Establishing rules for the use of AI-generated content is relatively straightforward. Enforcing them, however, requires something far more difficult: the reliable detection of whether a text has been written by artificial intelligence, according to The Conversation.

Research shows that some people – especially those who regularly use AI tools – can accurately identify such texts. Under controlled conditions, groups of human evaluators can even outperform automated tools. However, this expertise is not widespread, and individual judgement often proves inconsistent. For this reason, organisations that require large-scale and uniform assessment turn to automated detectors.

The problem of detecting AI-generated texts

The basic logic of detection is simple: a text is processed through a tool (often itself AI-based), which produces a score in the form of a probability indicating whether the text was generated by a machine. This result is then used for further decisions, such as the imposition of penalties.

In practice, however, this process relies on critical assumptions. Is it known which AI tools may have been used? Is there access to them? How large is the text sample? Is it a single piece of writing or a collection of texts over time? The answers to these questions largely determine what a detection tool can and cannot conclude.

Particular importance is also placed on whether the AI system that generated the text under examination has deliberately embedded markers to facilitate later detection. So-called watermarks within a text are “signals” that are not detectable to the naked eye, allowing anyone with the appropriate “key” to verify the origin of the text. This method, however, requires the cooperation of AI providers and is not always available.

How AI detection tools work

The most common approach is based on the use of artificial intelligence itself. Large datasets of texts labelled as either human-written or AI-generated are collected, and a model is then trained to distinguish between the two. The process is similar to email spam filtering: the tool compares a new text with those it has examined in the past and decides which category it most closely matches.
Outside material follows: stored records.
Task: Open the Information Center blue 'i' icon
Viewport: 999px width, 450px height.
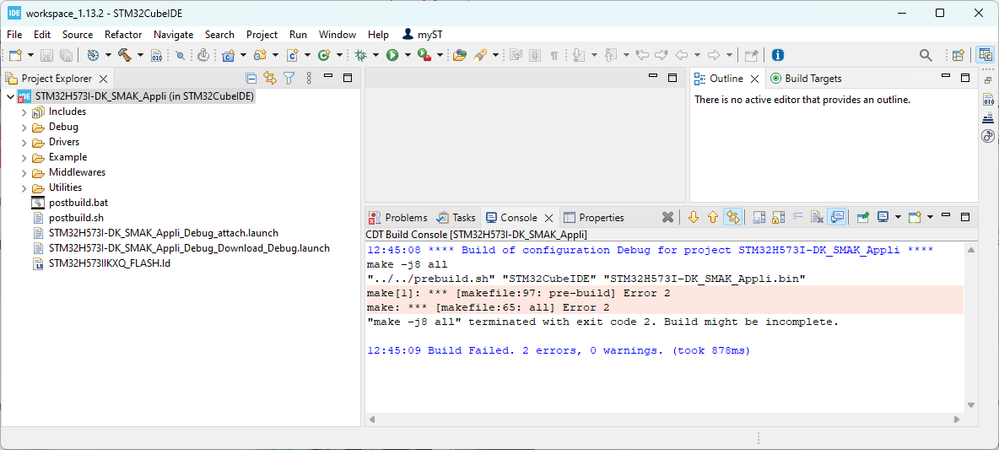Action: 777,56
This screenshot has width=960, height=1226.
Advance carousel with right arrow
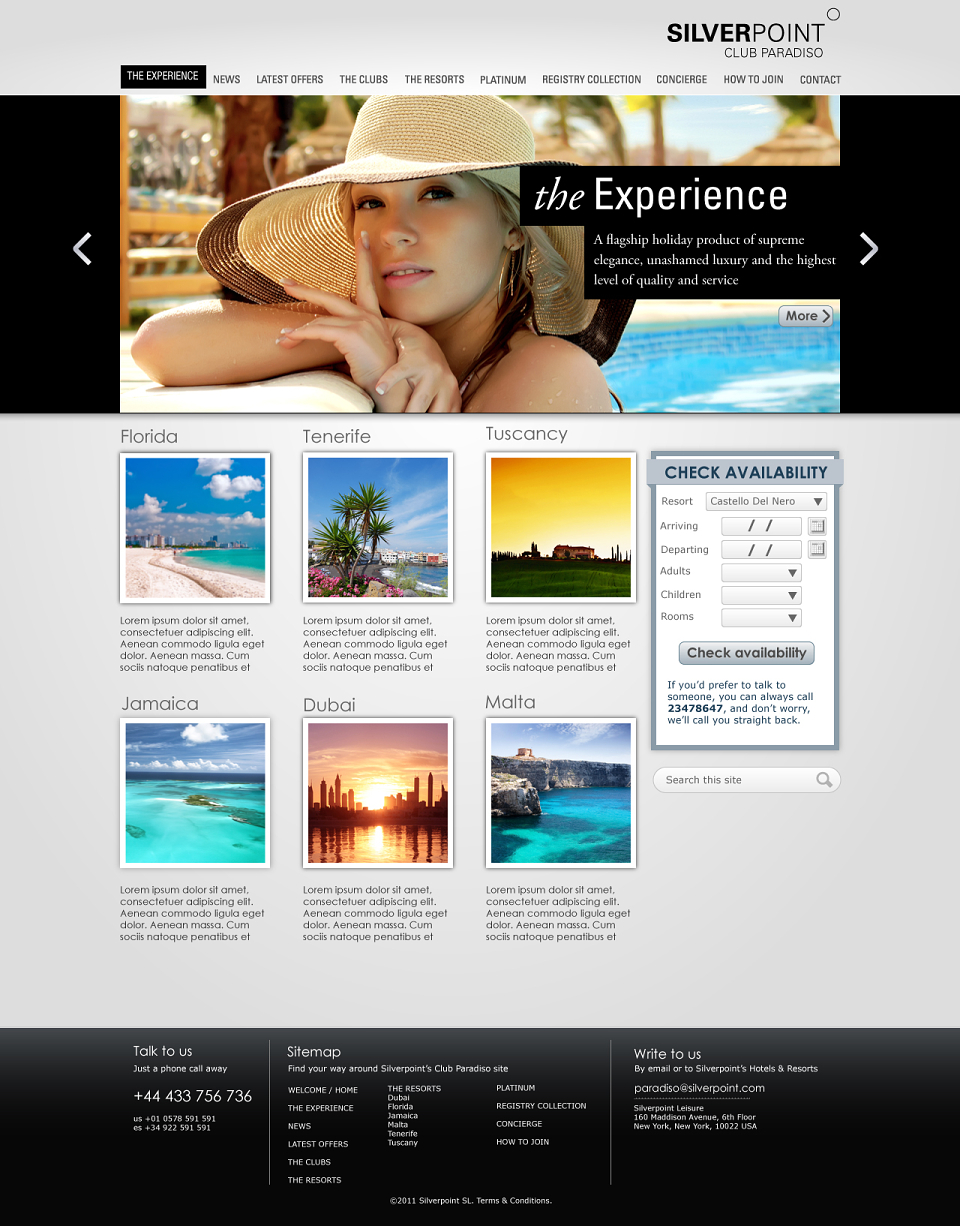pyautogui.click(x=869, y=249)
This method can work even without knowledge of the specific AI tool that produced the text, provided the training data is sufficiently diverse.

When, however, there is access to the language models themselves that generate text, a different strategy can be used: searching for statistical patterns linked to the way specific models produce language. If a model assigns an unusually high probability to an exact sequence of words, this may indicate that it generated the text itself. Finally, in the case of watermarked texts, the process shifts from detection to verification, based on information that does not derive solely from the text itself.

The limitations of AI detection tools

None of these approaches is definitively superior. Training-based detectors lose accuracy when new texts diverge from the training data, which quickly become outdated as new AI models emerge. Continuously updating datasets is costly, and detectors inevitably lag behind the systems they are meant to identify.

Statistical methods depend on assumptions about how specific models operate or on access to their internal information. When models are proprietary or change frequently, these methods become unreliable. Watermarking, finally, requires cooperation from AI companies and is only effective when it has been enabled from the outset.

As society adapts to generative artificial intelligence, the rules and detection techniques will continue to evolve. However, it must be accepted that these tools will never be completely infallible.